=== Directions for this task ===
Copy each line in the listing below that contains the string "with". Treat uppercase and lowercase as different.
=== Records supplied ===
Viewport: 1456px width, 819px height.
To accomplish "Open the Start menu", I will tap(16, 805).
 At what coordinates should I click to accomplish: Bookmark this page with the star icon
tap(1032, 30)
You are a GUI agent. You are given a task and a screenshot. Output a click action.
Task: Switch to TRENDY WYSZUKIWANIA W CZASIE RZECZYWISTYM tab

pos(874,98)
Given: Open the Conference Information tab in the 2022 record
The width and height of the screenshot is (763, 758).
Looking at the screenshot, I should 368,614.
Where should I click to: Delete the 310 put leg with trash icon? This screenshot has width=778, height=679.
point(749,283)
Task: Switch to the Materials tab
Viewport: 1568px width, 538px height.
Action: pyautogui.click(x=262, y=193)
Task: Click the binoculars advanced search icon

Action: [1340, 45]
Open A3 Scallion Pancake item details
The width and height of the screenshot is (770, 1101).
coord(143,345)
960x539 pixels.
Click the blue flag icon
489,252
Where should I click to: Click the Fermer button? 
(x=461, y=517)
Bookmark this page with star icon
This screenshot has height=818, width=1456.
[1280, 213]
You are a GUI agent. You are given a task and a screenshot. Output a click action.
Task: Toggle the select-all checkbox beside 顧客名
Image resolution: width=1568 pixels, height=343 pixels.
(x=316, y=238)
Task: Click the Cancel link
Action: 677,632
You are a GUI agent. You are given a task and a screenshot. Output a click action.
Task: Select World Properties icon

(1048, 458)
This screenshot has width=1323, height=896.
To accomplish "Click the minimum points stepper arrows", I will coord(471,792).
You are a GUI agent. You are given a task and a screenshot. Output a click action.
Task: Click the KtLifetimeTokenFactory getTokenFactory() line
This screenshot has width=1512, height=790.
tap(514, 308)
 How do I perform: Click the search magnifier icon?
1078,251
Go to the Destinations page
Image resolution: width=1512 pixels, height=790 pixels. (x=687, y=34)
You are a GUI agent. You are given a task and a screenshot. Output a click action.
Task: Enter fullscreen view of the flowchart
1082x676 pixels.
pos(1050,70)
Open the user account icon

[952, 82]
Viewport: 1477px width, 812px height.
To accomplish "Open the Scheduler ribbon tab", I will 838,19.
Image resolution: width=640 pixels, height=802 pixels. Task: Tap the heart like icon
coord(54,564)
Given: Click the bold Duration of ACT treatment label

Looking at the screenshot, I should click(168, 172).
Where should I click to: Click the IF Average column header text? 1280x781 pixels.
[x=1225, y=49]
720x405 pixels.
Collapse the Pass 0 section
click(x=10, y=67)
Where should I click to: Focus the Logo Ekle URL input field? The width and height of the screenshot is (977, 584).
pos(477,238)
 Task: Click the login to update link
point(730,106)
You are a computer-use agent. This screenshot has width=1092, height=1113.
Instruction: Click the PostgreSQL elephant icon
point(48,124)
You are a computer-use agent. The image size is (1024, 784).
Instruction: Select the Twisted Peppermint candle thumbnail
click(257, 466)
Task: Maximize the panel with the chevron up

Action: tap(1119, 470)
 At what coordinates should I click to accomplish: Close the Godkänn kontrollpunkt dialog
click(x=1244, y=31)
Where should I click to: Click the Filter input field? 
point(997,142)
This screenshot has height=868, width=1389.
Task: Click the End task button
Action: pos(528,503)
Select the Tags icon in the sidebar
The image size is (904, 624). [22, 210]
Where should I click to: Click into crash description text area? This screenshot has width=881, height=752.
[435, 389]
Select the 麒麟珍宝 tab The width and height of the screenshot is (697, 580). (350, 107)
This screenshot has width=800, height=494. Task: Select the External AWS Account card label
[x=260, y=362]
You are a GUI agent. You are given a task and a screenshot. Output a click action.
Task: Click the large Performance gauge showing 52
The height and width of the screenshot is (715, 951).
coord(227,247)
===
=== Complete output ===
 At what coordinates should I click to accomplish: Bookmark this page with the star icon
Where should I click to: Delete the 310 put leg with trash icon? This screenshot has width=778, height=679.
Bookmark this page with star icon
Task: Maximize the panel with the chevron up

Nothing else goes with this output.